*CHALLENGE:*
Print, word for word, the records that open with the line containing "Screen dimensions: 960x779" and close with the line containing "The width and". Leave the pictures out.

*LISTED ENTRIES:*
···
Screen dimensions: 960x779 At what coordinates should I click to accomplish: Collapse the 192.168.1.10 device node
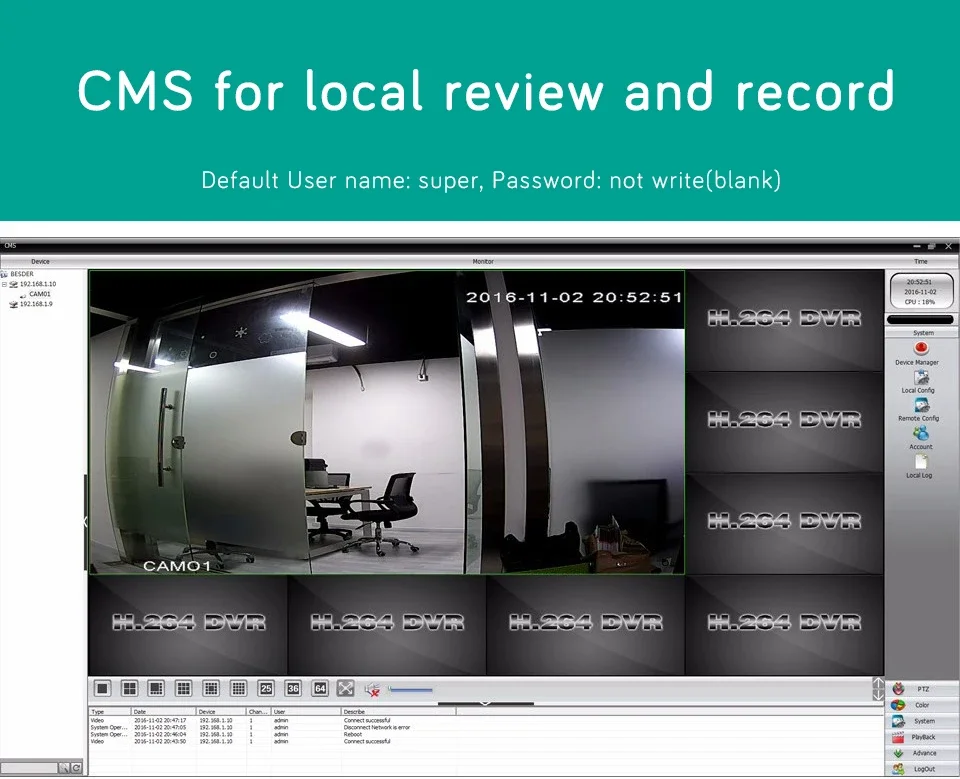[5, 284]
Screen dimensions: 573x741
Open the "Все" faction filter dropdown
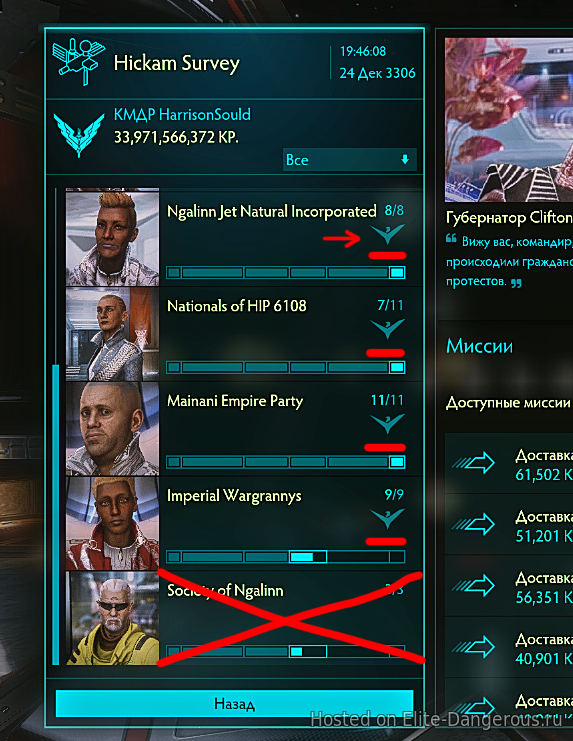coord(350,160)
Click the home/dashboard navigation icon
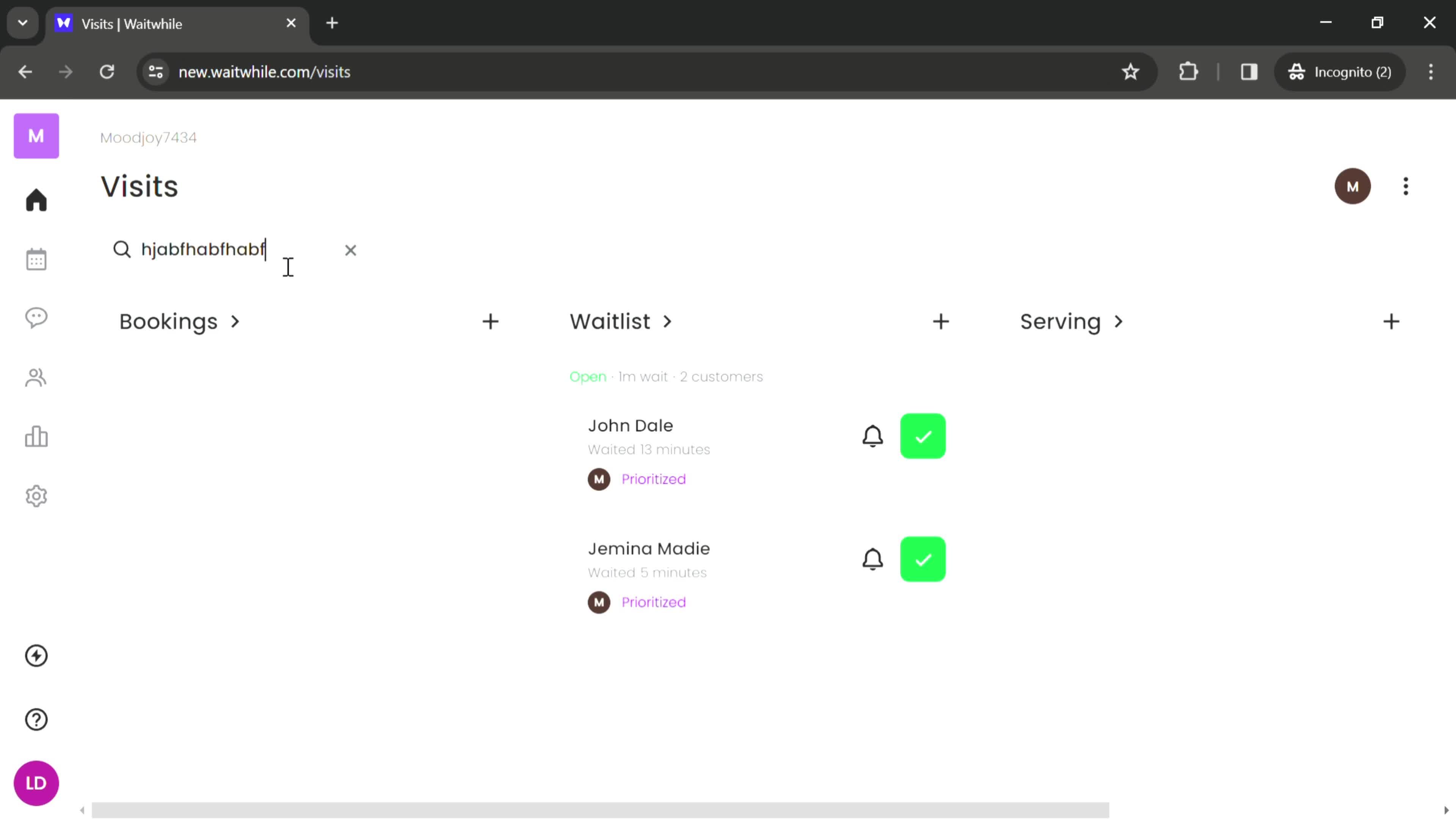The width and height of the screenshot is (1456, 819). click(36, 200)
···
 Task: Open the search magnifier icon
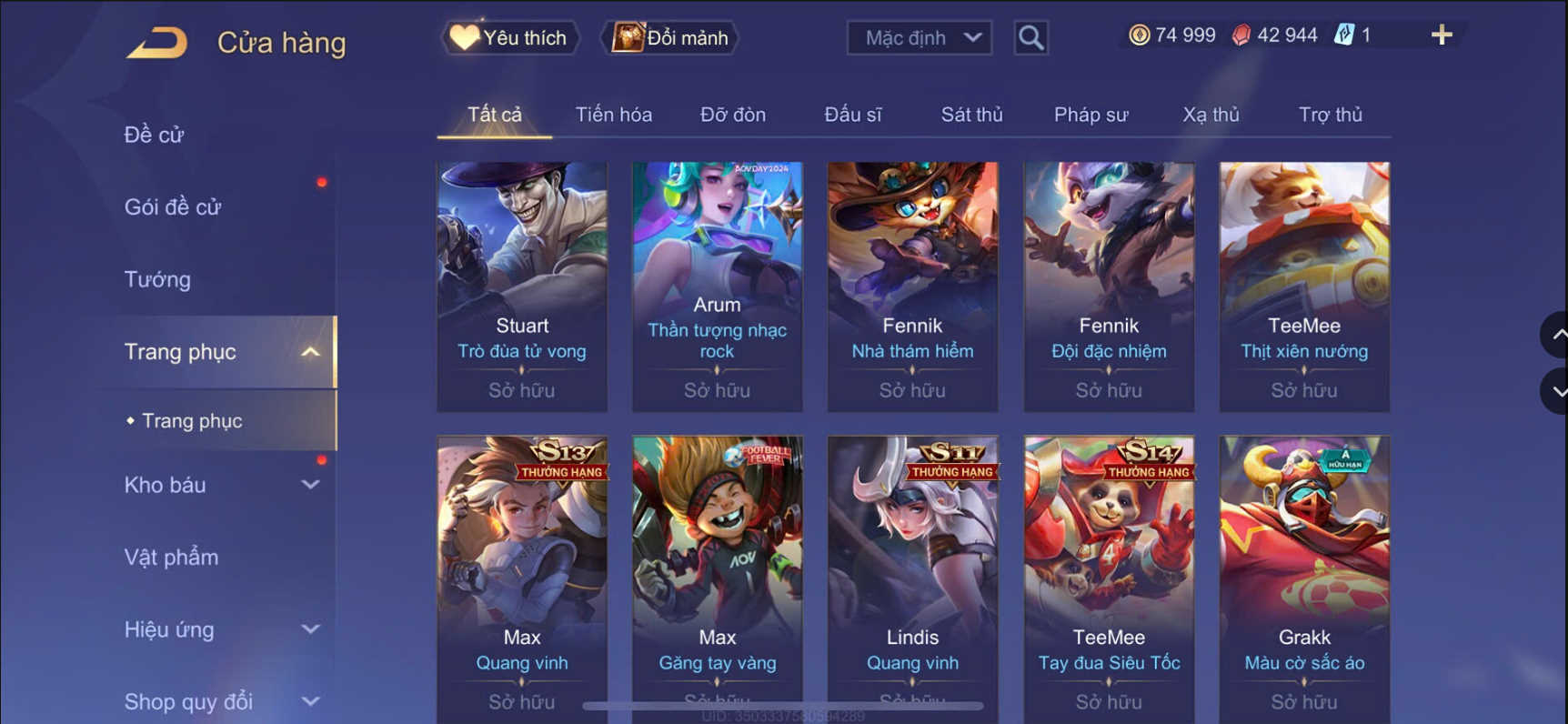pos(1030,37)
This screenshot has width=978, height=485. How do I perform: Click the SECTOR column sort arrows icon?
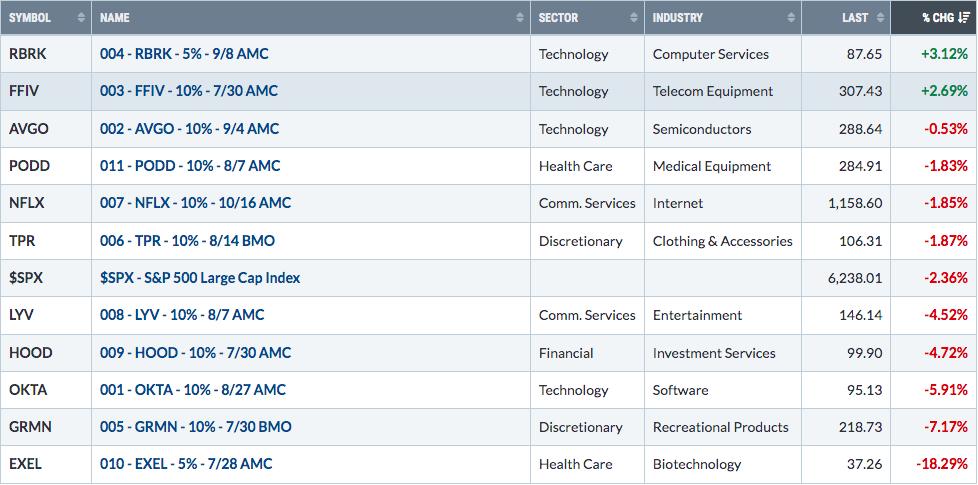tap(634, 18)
···
*ANSWER BELOW:*
Screen dimensions: 960x779 At what coordinates should I click to accomplish: Collapse the 192.168.1.10 device node
[5, 284]
Screen dimensions: 573x741
Open the "Все" faction filter dropdown
coord(350,160)
Click the home/dashboard navigation icon
The width and height of the screenshot is (1456, 819). click(36, 200)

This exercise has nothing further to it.